Depuis quelques semaines, nous assistons à une succession de miracles qui mettent fin à l’annus horribilis 2011. En voici quelques-uns :
  • Les marchés se satisfont de Mario Draghi, qui a décidé de donner aux banques tout l’argent qu’elles voulaient. Un pseudo paparazzi le surprend même sans ceinture au volant d’une menue voiture, et voilà notre « vila affariste », comme disait l’ancien président Cossiga, au plus haut dans les sondages. 2012 sera sans doute l’année d’un rebond boursier. Banque du politiquement correct (voir son site), Goldman Sachs remontera aussi dans les sondages : mais de qui avions-nous donc si peur ?

  • Mario Monti nous joue lui la sérénade tartufe du bon catholique rigoureux au service de son pays. Monti est pourtant un Bildelberg de pure facture, ancien bien sûr de Goldman Sachs : mais puisqu’il nous dit qu’il mange à la maison des lentilles cuisinées par son épouse ! On a l’impression qu’après le Borgia Berlusconi nous avons droit à une resucée de Savonarole ou de l’ordre moral. Mais les italiens plus grands tricheurs du monde se sont mis à table pour confesser leurs crimes et appliquer au pas de l’oie le consensus des banques centrales. Dans la foulée les taux d’emprunt servant à rembourser d’autres emprunts ont baissé comme par enchantement.

  • En Espagne, nous avons un Rajoy qui évalue au double en arrivant le déficit, pour asséner dans le grand silence général de ses amis libéraux ou socialistes une série de coupe-gorges fiscaux, pétroliers (le pétrole va nous coûter fort cher cette année, il faut bien enrichir la Qatar Foundation qui finance nos films, nos clubs de foot et notre formatage), des hausses d’impôts en série et mettre au point un système de raréfaction de l’argent liquide – pour combattre la fraude. Tout cela conformément au commandement des Grands de ce monde : faire disparaître l’argent concret, le cash et bien sûr les peuples (l’Italie va renoncer au droit du sang)…
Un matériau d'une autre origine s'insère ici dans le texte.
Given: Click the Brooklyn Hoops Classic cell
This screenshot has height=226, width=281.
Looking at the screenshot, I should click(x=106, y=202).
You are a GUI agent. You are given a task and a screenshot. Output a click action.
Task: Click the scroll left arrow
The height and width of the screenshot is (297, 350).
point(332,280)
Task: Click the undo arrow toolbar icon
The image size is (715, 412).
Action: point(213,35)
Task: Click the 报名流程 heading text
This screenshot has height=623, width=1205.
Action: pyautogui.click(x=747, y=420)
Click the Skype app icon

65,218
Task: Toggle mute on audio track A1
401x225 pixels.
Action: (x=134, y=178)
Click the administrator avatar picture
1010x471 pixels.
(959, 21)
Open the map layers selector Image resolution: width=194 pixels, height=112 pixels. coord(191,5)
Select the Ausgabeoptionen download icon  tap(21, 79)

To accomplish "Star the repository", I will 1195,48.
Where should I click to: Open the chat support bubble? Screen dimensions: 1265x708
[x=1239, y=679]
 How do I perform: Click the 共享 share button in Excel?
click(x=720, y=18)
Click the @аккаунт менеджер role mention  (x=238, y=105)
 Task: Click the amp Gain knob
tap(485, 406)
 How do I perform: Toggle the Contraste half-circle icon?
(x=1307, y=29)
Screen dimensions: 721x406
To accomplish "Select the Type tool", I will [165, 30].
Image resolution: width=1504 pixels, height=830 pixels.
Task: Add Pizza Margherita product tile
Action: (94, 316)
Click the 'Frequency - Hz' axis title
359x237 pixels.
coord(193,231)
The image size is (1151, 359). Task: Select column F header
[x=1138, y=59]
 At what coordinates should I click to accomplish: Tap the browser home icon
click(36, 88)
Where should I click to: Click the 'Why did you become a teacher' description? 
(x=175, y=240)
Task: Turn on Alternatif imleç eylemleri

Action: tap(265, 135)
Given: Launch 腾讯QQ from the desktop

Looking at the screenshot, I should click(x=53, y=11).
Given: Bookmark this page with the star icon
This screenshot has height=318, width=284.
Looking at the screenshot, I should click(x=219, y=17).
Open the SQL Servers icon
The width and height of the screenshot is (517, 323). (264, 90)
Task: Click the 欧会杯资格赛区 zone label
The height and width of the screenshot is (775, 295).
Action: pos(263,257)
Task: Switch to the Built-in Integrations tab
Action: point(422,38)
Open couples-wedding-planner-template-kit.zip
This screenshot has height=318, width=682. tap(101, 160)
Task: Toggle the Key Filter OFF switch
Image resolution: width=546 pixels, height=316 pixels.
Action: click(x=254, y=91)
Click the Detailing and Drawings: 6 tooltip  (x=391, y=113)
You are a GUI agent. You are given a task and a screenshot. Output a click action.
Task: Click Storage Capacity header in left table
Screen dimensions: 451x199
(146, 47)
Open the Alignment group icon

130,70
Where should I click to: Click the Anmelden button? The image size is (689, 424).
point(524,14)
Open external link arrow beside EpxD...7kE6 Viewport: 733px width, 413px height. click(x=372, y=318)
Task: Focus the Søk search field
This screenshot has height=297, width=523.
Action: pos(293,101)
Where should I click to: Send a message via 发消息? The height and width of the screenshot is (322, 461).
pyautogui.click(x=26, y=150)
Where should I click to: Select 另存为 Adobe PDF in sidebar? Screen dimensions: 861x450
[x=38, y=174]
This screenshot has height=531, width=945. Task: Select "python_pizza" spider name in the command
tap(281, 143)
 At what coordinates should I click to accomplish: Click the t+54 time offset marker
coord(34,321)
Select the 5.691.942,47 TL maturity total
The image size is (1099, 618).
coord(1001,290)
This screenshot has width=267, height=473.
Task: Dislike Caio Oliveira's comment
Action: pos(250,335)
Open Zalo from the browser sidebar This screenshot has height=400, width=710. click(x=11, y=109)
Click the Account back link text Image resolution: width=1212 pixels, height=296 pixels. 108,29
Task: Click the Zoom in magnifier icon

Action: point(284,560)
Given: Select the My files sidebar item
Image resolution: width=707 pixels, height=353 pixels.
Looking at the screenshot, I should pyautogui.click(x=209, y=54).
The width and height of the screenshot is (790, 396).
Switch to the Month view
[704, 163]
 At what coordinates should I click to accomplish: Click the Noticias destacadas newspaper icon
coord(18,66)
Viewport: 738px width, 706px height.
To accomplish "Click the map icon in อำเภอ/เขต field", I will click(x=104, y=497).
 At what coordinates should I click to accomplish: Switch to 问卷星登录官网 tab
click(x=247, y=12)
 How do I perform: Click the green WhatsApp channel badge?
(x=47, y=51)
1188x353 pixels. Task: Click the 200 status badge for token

La tyrannie humanitaire mise en place suppose des guerres d’extermination ici ou là ; et l’on voit les marines pisser non pas sur les tombes comme dans le roman de Boris Vian, mais sur les cadavres. C’est plus propre, et cela donne raison au courageux candidat libertarien Ron Paul, diabolisé dans les médias, qui veut en finir avec la machine belliciste américaine (Bill Bonner parle d’une armée zombifiée, ne servant qu’à se reproduire et plus à faire la guerre), et a curieusement rencontré un bon écho chez les jeunes blancs là-bas.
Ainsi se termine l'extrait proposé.